Python Forum
Need Help Understanding Python Code - Printable Version

+- Python Forum (https://python-forum.io)
+-- Forum: Python Coding (https://python-forum.io/forum-7.html)
+--- Forum: Web Scraping & Web Development (https://python-forum.io/forum-13.html)
+--- Thread: Need Help Understanding Python Code (/thread-23515.html)

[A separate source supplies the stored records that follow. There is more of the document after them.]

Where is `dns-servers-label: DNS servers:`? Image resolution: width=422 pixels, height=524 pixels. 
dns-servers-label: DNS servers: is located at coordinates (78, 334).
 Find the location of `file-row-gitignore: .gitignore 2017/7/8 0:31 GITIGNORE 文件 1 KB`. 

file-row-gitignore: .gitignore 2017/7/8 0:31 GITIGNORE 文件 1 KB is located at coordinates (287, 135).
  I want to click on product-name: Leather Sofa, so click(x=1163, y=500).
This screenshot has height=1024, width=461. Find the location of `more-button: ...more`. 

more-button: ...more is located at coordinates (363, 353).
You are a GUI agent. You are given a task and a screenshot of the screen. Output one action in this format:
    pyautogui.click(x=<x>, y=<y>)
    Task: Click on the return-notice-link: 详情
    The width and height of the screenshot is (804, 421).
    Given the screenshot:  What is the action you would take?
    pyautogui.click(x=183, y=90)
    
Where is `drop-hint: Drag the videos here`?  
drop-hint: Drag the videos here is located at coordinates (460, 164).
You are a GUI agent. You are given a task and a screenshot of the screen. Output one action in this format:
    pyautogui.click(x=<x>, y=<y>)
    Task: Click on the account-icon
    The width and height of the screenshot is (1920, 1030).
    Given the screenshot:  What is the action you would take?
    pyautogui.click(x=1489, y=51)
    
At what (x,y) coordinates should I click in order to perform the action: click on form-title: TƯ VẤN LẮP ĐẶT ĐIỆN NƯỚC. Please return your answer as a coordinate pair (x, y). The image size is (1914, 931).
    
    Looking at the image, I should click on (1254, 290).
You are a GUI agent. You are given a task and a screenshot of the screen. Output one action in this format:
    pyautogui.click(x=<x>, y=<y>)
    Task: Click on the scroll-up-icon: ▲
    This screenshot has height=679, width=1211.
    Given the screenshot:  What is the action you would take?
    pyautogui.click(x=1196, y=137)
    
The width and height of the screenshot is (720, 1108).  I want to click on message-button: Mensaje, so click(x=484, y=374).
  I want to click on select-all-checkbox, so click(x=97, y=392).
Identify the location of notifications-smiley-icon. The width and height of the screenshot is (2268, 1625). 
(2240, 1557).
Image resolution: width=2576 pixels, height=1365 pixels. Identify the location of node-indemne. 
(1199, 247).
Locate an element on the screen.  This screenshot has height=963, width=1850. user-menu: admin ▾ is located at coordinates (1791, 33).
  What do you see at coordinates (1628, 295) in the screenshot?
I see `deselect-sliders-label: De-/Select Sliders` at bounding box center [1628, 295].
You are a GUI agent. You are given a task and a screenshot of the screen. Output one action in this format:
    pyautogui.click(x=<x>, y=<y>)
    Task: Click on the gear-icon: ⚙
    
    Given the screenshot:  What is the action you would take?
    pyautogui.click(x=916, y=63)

Need Help Understanding Python Code - samlee916 - Jan-03-2020

I need help explaining this code that was given to me. I understand the simple ones like lines 1-4, and 9-10 and have a tough time understanding the rest of that portion of the code.
indexHTML = requests.get("https://www.gosolarcalifornia.ca.gov/equipment/documents/").text
fileName = "Grid_Support_Inverter_List_Full_Data.xlsm"
fileNameHTML = '<td><a href="{0}">{0}</a></td>'.format(fileName)
fileNameHTMLIndex = indexHTML.find(fileNameHTML)
if fileNameHTMLIndex != -1:
    dateStartIndex = indexHTML.find(">", fileNameHTMLIndex+len(fileNameHTML)) + 1
    dateEndIndex = indexHTML.find("<", dateStartIndex)
    webFileDate = datetime.datetime.strptime(indexHTML[dateStartIndex:dateEndIndex].strip(), "%Y-%m-%d %H:%M")
else:
    raise Exception("Unable to find fileName {}".format(fileName))



RE: Need Help Understanding Python Code - stullis - Jan-03-2020

Line 4 will return a -1 if fileNameHTML is not found in indexHTML. So, line 5 checks for the presence of a <td> tag with the filename. In the event it is found (the value is not -1), it then checks for the first ">" and the first "<" in indexHTML on lines 6 and 7. Using the returned indexes, it slices indexHTML, strips the leading and trailing white space, and formats the text into a datetime object.